• _TASK 1_
According to the episode page below, on what date did Florida update its bar admissions language?

• _EXTRACT PROVIDED_
Ep 41 - Online Education Is Real Education: Florida’s New Rule, ABA Control, and the Domino Effect
🌐 Website: https://lockelaw.us/
By Sherry Sutton | Heart of the Hustle Show
Florida updated bar admissions language on January 15, 2026. In Part 2 of my 3rd interview with Nelson Locke, we break down what it means for online law school access.
When a guest comes back a third time… you know it’s not small news
This is Part 2 of my third interview with attorney Nelson A. Locke — and if you’ve listened to any of our previous conversations, you already know why.
Nelson doesn’t show up for fluff. He shows up when something is shifting in real time — and right now, the rules around legal education, bar admissions, and who gets to “count” are shifting fast.
Part 1 was about the spark. This episode is about the spread.
Because Texas wasn’t the end of the story.
It was the beginning of the domino effect.
And one of the biggest dominos wobbling next is Florida.

• _PROVIDED ENTRIES_
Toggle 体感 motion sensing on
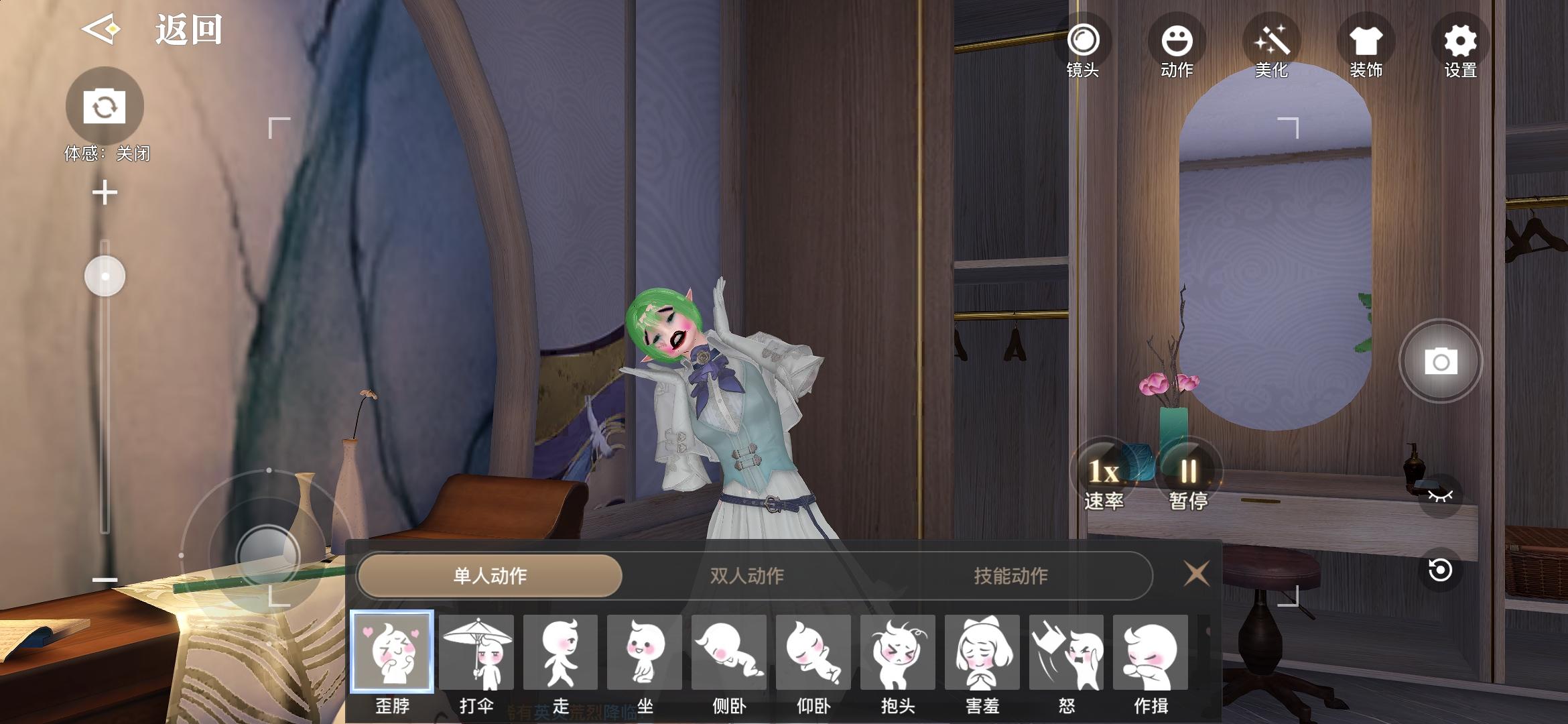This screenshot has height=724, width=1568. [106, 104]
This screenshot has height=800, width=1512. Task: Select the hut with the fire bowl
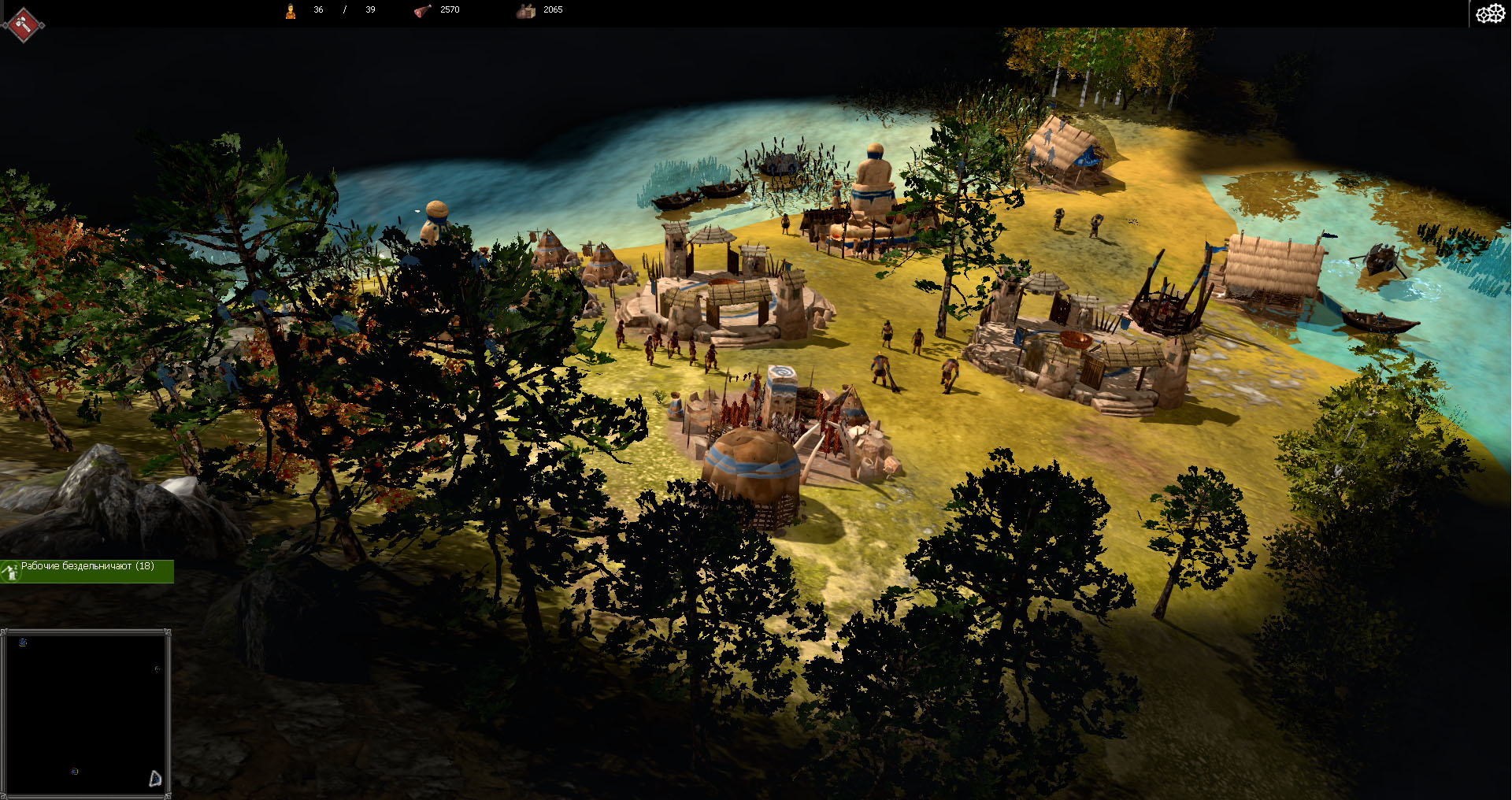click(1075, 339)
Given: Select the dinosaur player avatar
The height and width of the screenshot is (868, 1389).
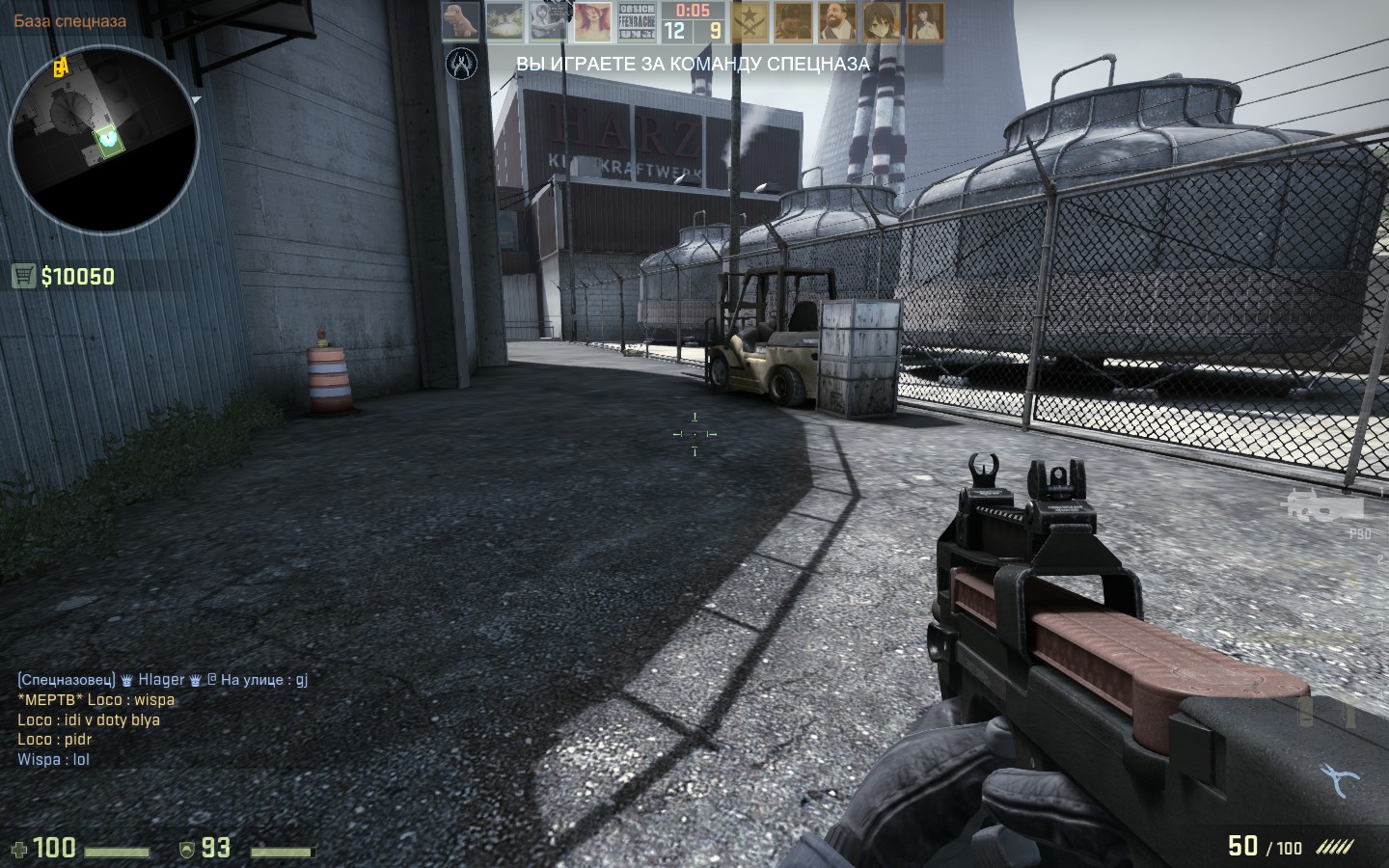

• _TASK 2_
In the rows above, lay out as a JSON list of strings the lines from the line with "Given: Select the dinosaur player avatar" up to and including the last line of the rows, one string per line and no blank lines. Leave the pictures out.

• _COMPLETE ANSWER 1_
January 15, 2026

• _COMPLETE ANSWER 2_
[
  "Given: Select the dinosaur player avatar",
  "The height and width of the screenshot is (868, 1389)."
]